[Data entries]
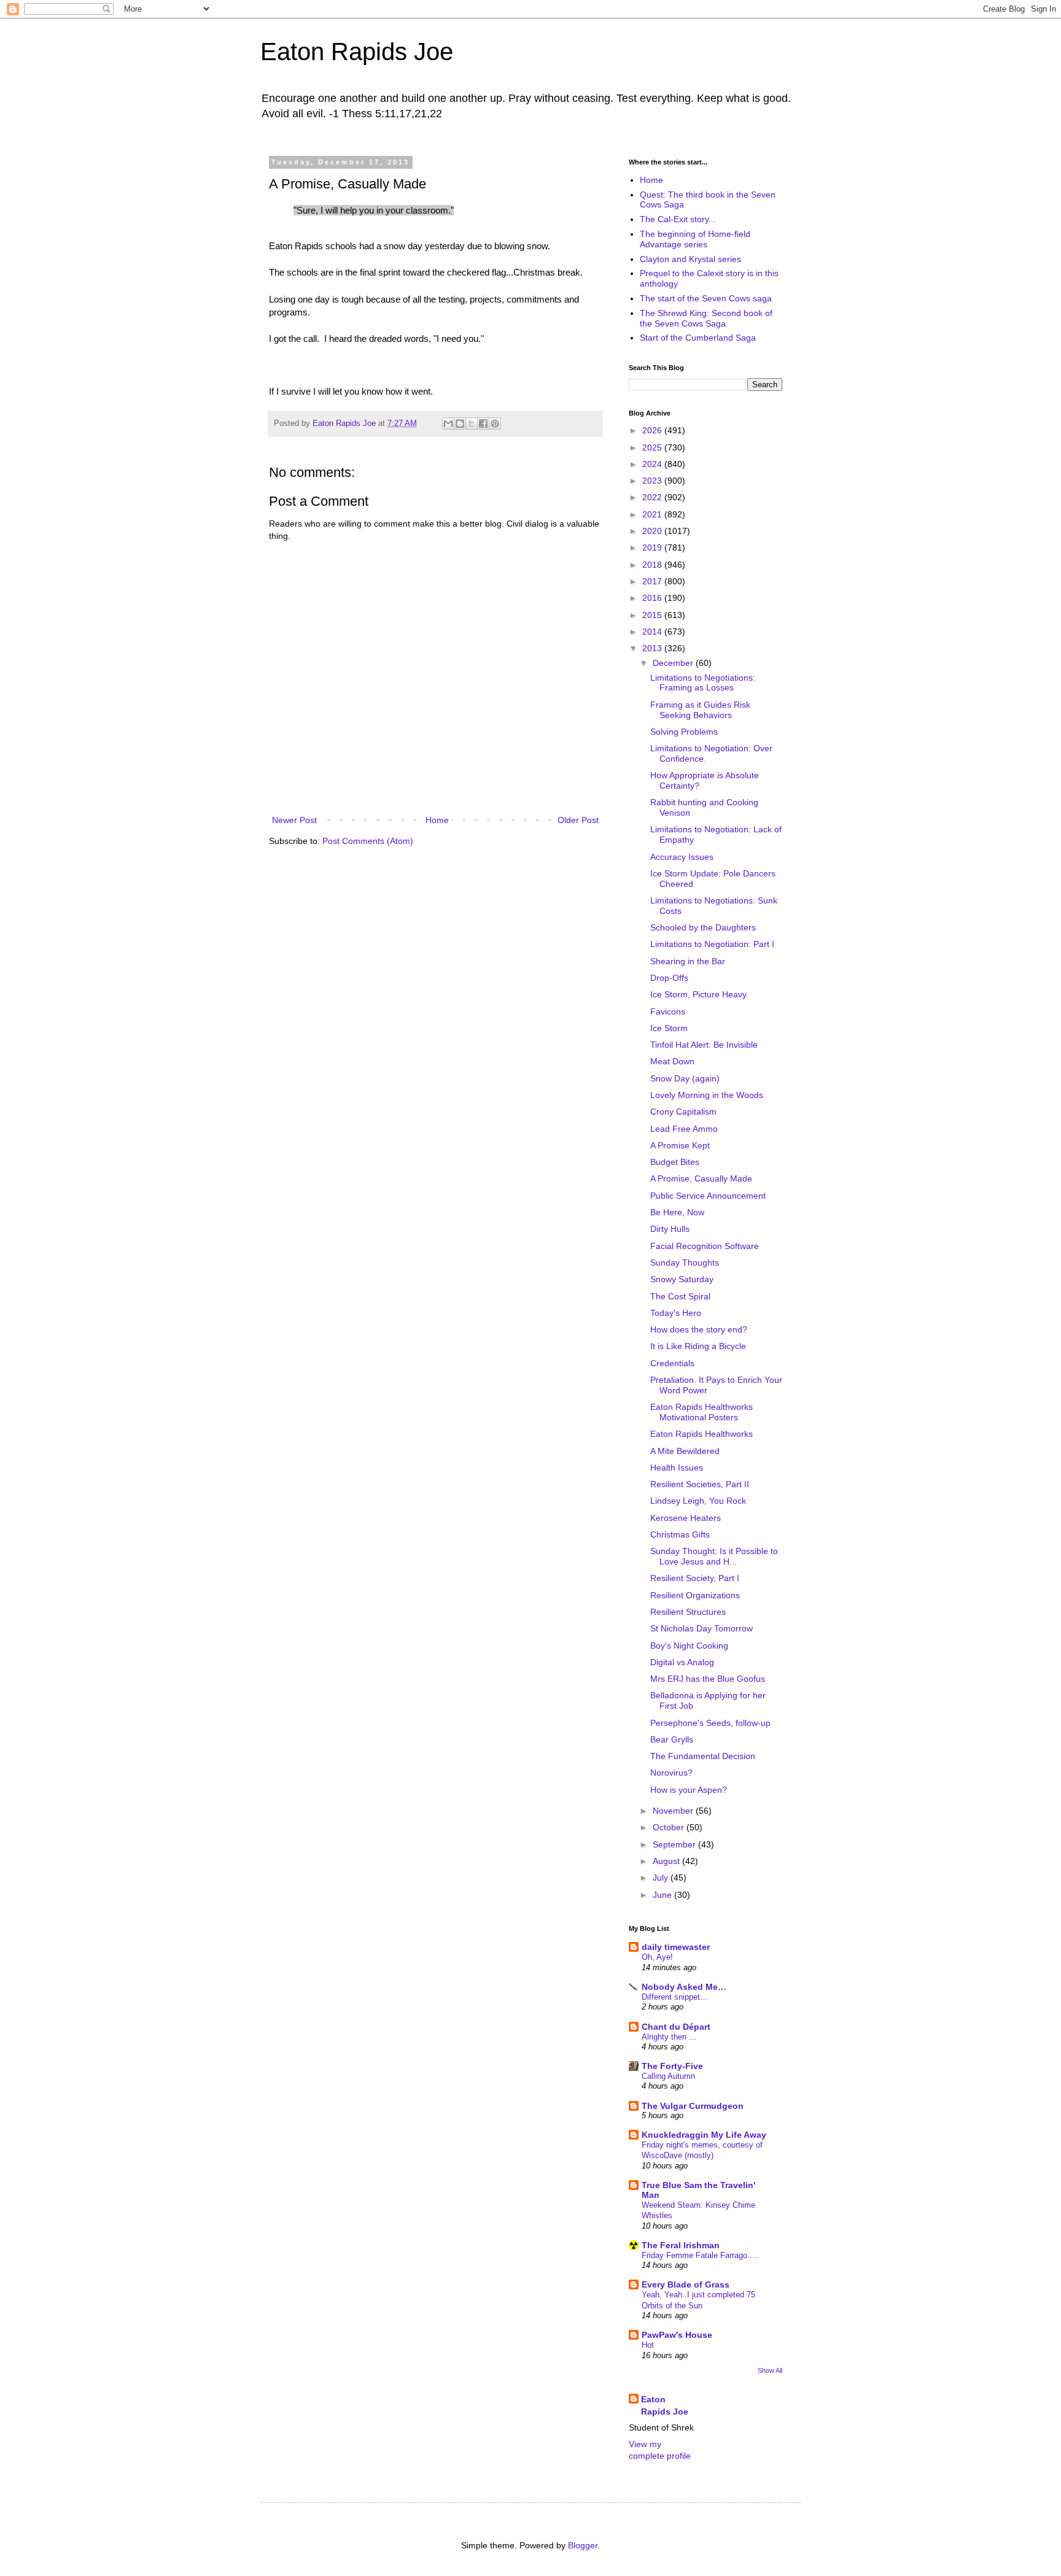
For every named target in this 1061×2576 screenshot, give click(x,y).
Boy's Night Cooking (689, 1645)
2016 (653, 598)
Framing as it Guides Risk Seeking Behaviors (700, 710)
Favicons (667, 1011)
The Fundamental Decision (702, 1756)
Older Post (578, 820)
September (675, 1844)
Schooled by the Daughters (703, 927)
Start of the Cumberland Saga (698, 337)
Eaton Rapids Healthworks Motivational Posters (701, 1412)
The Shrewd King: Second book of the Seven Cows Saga (706, 318)
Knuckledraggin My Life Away (704, 2135)
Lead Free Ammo (684, 1129)
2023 (653, 480)
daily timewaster (676, 1947)
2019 (653, 547)
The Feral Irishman (681, 2245)
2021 (653, 514)
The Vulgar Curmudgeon (693, 2106)
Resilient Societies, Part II (699, 1484)
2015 (653, 615)
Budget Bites (674, 1162)
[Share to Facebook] (483, 423)
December (674, 663)
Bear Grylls (671, 1739)
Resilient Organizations (695, 1595)
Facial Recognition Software (704, 1246)
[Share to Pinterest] (495, 423)
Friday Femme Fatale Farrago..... (701, 2255)
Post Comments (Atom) (367, 841)
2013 (653, 648)
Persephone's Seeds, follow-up (710, 1723)
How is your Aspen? (688, 1790)
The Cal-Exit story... (678, 219)
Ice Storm (669, 1028)
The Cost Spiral (680, 1296)
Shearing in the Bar (687, 961)
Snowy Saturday (681, 1279)
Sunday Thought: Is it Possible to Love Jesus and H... (714, 1556)
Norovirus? (671, 1772)
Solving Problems (684, 732)
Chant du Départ (676, 2027)
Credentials (672, 1363)
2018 (653, 565)
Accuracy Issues (681, 857)
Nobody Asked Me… (684, 1987)
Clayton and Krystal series (690, 259)
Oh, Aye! (657, 1957)
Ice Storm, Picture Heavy (698, 994)
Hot (648, 2345)
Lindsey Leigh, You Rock (698, 1501)
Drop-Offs (669, 978)
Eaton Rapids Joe (356, 51)
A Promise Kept (680, 1145)
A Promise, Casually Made (701, 1178)
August (667, 1861)
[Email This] (448, 423)
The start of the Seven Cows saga (706, 298)
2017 (653, 581)
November (674, 1811)
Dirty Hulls (670, 1229)
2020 (653, 531)
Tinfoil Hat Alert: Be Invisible (704, 1045)
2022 (653, 497)
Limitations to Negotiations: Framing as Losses (702, 683)
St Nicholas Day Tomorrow (701, 1628)
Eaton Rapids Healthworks (701, 1434)
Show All (770, 2370)
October (669, 1827)
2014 (653, 631)
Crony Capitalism (683, 1111)
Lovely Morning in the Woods (706, 1095)
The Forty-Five (672, 2066)
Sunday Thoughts (684, 1262)
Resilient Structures (688, 1612)
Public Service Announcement (708, 1196)
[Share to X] (471, 423)
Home (437, 820)
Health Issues (676, 1467)
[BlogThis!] (460, 423)
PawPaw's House (677, 2335)
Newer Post (294, 820)
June (663, 1895)
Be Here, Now (677, 1212)
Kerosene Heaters (685, 1518)
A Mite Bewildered (685, 1451)
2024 (653, 464)
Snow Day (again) (685, 1078)
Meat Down (672, 1061)
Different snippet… (675, 1997)
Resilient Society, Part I (694, 1578)
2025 (653, 447)
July (661, 1877)
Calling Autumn (668, 2076)
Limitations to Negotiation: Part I (712, 944)
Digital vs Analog (682, 1662)
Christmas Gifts (680, 1534)
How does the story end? (698, 1329)
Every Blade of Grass (685, 2284)
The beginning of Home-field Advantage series (695, 239)
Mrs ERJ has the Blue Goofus (707, 1679)
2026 (653, 430)
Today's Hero (675, 1313)
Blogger (582, 2545)
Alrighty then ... (669, 2036)
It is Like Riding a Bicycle (698, 1346)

§ **WHAT TO DO**
Above are the lines; repeat exactly the ones from the line containing "daily timewaster (676, 1947)" down to the line containing "Resilient Organizations (695, 1595)", both inclusive.

§ **SOLUTION FOR THIS PROBLEM**
daily timewaster (676, 1947)
2019 (653, 547)
The Feral Irishman (681, 2245)
2021 (653, 514)
The Vulgar Curmudgeon (693, 2106)
Resilient Societies, Part II (699, 1484)
2015 (653, 615)
Budget Bites (674, 1162)
[Share to Facebook] (483, 423)
December (674, 663)
Bear Grylls (671, 1739)
Resilient Organizations (695, 1595)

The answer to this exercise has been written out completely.